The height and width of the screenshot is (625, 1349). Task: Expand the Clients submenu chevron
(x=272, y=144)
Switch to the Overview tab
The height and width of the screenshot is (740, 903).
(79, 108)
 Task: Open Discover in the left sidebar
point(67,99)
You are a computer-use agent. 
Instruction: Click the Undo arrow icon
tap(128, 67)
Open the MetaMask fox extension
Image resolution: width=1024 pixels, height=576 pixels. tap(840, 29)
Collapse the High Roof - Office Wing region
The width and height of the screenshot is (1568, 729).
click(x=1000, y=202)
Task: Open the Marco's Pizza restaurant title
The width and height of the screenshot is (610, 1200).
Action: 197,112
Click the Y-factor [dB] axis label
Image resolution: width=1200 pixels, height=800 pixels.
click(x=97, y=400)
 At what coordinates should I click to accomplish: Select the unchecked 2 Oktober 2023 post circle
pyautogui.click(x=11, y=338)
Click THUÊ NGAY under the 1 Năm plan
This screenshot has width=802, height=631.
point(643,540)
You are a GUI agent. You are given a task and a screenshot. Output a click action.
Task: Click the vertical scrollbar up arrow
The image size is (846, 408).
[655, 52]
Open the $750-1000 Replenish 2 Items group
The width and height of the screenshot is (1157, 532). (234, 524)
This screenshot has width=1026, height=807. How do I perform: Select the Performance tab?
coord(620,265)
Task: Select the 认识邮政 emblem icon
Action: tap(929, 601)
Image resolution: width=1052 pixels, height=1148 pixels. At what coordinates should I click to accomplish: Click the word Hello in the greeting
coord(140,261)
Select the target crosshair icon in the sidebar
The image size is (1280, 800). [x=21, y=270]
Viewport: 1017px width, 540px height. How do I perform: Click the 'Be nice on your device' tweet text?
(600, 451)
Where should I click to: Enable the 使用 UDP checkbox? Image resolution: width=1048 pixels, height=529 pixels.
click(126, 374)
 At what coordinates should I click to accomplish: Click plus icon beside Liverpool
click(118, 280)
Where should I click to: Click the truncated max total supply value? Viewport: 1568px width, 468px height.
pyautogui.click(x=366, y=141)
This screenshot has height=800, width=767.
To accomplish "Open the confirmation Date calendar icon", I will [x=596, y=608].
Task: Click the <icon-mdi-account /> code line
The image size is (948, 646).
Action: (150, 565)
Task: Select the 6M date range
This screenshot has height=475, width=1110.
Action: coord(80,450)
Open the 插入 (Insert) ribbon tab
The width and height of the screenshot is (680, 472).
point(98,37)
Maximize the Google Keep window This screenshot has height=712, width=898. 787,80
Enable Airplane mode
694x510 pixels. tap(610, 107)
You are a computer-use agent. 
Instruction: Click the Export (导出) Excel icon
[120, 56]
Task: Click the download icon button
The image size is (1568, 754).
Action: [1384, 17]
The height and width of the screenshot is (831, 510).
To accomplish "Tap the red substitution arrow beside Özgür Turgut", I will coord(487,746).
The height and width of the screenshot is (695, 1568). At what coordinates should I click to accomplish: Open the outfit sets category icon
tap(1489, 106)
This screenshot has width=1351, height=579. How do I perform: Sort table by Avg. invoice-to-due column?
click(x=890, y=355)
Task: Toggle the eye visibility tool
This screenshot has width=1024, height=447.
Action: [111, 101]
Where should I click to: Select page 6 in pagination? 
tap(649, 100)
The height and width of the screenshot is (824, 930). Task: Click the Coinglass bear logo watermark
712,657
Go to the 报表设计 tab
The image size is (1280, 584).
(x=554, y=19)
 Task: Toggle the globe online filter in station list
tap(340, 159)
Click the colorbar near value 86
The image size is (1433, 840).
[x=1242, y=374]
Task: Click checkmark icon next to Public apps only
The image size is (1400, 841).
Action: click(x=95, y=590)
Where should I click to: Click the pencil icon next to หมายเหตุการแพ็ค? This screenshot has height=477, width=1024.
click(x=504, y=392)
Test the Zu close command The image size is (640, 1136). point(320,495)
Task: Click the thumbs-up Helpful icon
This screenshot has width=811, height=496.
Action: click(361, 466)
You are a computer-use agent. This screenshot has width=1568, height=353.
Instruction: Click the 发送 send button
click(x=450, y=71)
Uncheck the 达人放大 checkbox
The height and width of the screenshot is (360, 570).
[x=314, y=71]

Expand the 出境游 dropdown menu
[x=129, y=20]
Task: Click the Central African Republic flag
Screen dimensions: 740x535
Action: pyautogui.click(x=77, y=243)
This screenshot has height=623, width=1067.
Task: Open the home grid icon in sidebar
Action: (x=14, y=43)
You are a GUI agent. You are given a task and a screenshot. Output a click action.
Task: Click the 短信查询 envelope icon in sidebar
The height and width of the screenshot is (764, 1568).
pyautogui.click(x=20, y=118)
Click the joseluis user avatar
.....
▶ What is needed
Each entry must be set down exactly as it appears.

▶ Finished task
The height and width of the screenshot is (625, 1349). Task: Expand the Clients submenu chevron
(x=272, y=144)
Switch to the Overview tab
The height and width of the screenshot is (740, 903).
(79, 108)
 Task: Open Discover in the left sidebar
point(67,99)
You are a computer-use agent. 
Instruction: Click the Undo arrow icon
tap(128, 67)
Open the MetaMask fox extension
Image resolution: width=1024 pixels, height=576 pixels. tap(840, 29)
Collapse the High Roof - Office Wing region
The width and height of the screenshot is (1568, 729).
click(x=1000, y=202)
Task: Open the Marco's Pizza restaurant title
The width and height of the screenshot is (610, 1200).
Action: 197,112
Click the Y-factor [dB] axis label
Image resolution: width=1200 pixels, height=800 pixels.
click(x=97, y=400)
 At what coordinates should I click to accomplish: Select the unchecked 2 Oktober 2023 post circle
pyautogui.click(x=11, y=338)
Click THUÊ NGAY under the 1 Năm plan
This screenshot has width=802, height=631.
point(643,540)
You are a GUI agent. You are given a task and a screenshot. Output a click action.
Task: Click the vertical scrollbar up arrow
The image size is (846, 408).
[655, 52]
Open the $750-1000 Replenish 2 Items group
The width and height of the screenshot is (1157, 532). (234, 524)
This screenshot has width=1026, height=807. How do I perform: Select the Performance tab?
coord(620,265)
Task: Select the 认识邮政 emblem icon
Action: tap(929, 601)
Image resolution: width=1052 pixels, height=1148 pixels. At what coordinates should I click to accomplish: Click the word Hello in the greeting
coord(140,261)
Select the target crosshair icon in the sidebar
The image size is (1280, 800). [x=21, y=270]
Viewport: 1017px width, 540px height. How do I perform: Click the 'Be nice on your device' tweet text?
(600, 451)
Where should I click to: Enable the 使用 UDP checkbox? Image resolution: width=1048 pixels, height=529 pixels.
click(126, 374)
 At what coordinates should I click to accomplish: Click plus icon beside Liverpool
click(118, 280)
Where should I click to: Click the truncated max total supply value? Viewport: 1568px width, 468px height.
pyautogui.click(x=366, y=141)
This screenshot has height=800, width=767.
To accomplish "Open the confirmation Date calendar icon", I will [x=596, y=608].
Task: Click the <icon-mdi-account /> code line
The image size is (948, 646).
Action: (150, 565)
Task: Select the 6M date range
This screenshot has height=475, width=1110.
Action: coord(80,450)
Open the 插入 (Insert) ribbon tab
The width and height of the screenshot is (680, 472).
point(98,37)
Maximize the Google Keep window This screenshot has height=712, width=898. 787,80
Enable Airplane mode
694x510 pixels. tap(610, 107)
You are a computer-use agent. 
Instruction: Click the Export (导出) Excel icon
[120, 56]
Task: Click the download icon button
The image size is (1568, 754).
Action: [1384, 17]
The height and width of the screenshot is (831, 510).
To accomplish "Tap the red substitution arrow beside Özgür Turgut", I will coord(487,746).
The height and width of the screenshot is (695, 1568). At what coordinates should I click to accomplish: Open the outfit sets category icon
tap(1489, 106)
This screenshot has width=1351, height=579. How do I perform: Sort table by Avg. invoice-to-due column?
click(x=890, y=355)
Task: Toggle the eye visibility tool
This screenshot has width=1024, height=447.
Action: [111, 101]
Where should I click to: Select page 6 in pagination? 
tap(649, 100)
The height and width of the screenshot is (824, 930). Task: Click the Coinglass bear logo watermark
712,657
Go to the 报表设计 tab
The image size is (1280, 584).
(x=554, y=19)
 Task: Toggle the globe online filter in station list
tap(340, 159)
Click the colorbar near value 86
The image size is (1433, 840).
[x=1242, y=374]
Task: Click checkmark icon next to Public apps only
The image size is (1400, 841).
Action: click(x=95, y=590)
Where should I click to: Click the pencil icon next to หมายเหตุการแพ็ค? This screenshot has height=477, width=1024.
click(x=504, y=392)
Test the Zu close command The image size is (640, 1136). point(320,495)
Task: Click the thumbs-up Helpful icon
This screenshot has width=811, height=496.
Action: click(361, 466)
You are a computer-use agent. This screenshot has width=1568, height=353.
Instruction: Click the 发送 send button
click(x=450, y=71)
Uncheck the 达人放大 checkbox
The height and width of the screenshot is (360, 570).
[x=314, y=71]

Expand the 出境游 dropdown menu
[x=129, y=20]
Task: Click the Central African Republic flag
Screen dimensions: 740x535
Action: pyautogui.click(x=77, y=243)
This screenshot has height=623, width=1067.
Task: Open the home grid icon in sidebar
Action: (x=14, y=43)
You are a GUI agent. You are given a task and a screenshot. Output a click action.
Task: Click the 短信查询 envelope icon in sidebar
The height and width of the screenshot is (764, 1568).
pyautogui.click(x=20, y=118)
Click the joseluis user avatar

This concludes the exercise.